Cuarentena, confinamiento, encierro preventivo, aislamiento y distancia social. #Yomequedoencasa.

Palabras que parecían imposibles de dimensionar, en especial en un mundo que pregona libertades como nunca antes. Libertad de expresión, de circulación, política, de elección sexual, de credo. Las estructuras como las conocemos, con sus defectos y virtudes, se ponen en jaque cuando una verdadera pandemia amenaza con infectar a cientos y miles de personas. Estadísticamente, uno de cada tres.

Hoy la libertad se ve obligada a reducirse a las paredes que nos contienen, las paredes de nuestros hogares. Y a la libertad, le llega su opuesto: el encierro. Obligado.

Las libertades individuales, cuando se convive en tiempos de Coronavirus, se chocan entre esas paredes y el techo se vuelve el límite, el verdadero límite. Y reconozcámoslo. No estamos acostumbrados al techo.

Hoy se nos pide un sacrificio que parece extremo. Uno que colapsa con los engranajes del sistema productivo e hiperconectado en el que vivimos. Se nos demanda hacer un paso al costado, resguardarse y, lo más terrible, asumir que somos prescindibles.

El virus no entiende de títulos, de clase social, de raza, de género o nacionalidad. Y cuando hacemos ese paso al costado, por más de que nuestro ego sufra, el mundo sigue girando. Distinto. Menos productivo, con el precio del petróleo en baja y con las fronteras cerradas. Pero funciona igual. Porque somos simplemente una anécdota.

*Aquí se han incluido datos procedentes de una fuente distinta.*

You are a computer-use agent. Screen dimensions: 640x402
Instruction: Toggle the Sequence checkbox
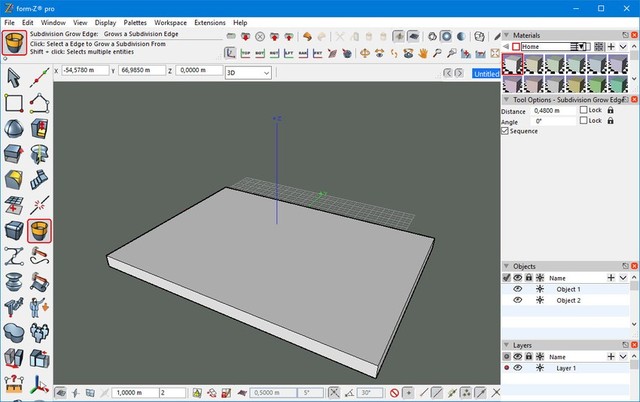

Y cuando vemos que el sistema hacia afuera no nos necesita tanto como creíamos, analizamos esa otra estructura de la que también somos parte. Esa estructura hacia el interior de casa, esa que tiene techo. La estructura que amenaza nuestras libertades individuales, que nos recuerda otras responsabilidades.

Es entonces que los lazos familiares, los vínculos más cercanos, el deber de mantener y sostener un hogar desde lo económico, pero fundamentalmente desde lo afectivo, cobran protagonismo. Y es en el aislamiento social, paradójicamente, el momento en el que la convivencia se convierte en un desafío.

El de reencontrarse en lo simple, de sortear las dificultades con creatividad e ingenio, el de pensar qué hacer con el tiempo que ahora sobra y cómo evitar que el aburrimiento nos derrote.

Y es en confinamiento cuando surge la necesidad de ver al otro desde otra perspectiva, reconociéndolo y respetándolo. Es en confinamiento que los aplausos espontáneos al personal médico empiezan a organizarse y replicarse; es en confinamiento que los balcones empiezan a cantar y bailar; es en confinamiento que el arte se hace libre y se convierte en viral. Es en confinamiento que entendemos que aunque somos una anécdota, necesitamos contársela a otro. Y es, definitivamente en confinamiento, cuando salen los memes más creativos. Y la risa se contagia, se propaga y ayuda. Aislarse para cuidarnos entre todos. Aislarse para cortar rápidamente con la dificultosa distancia social.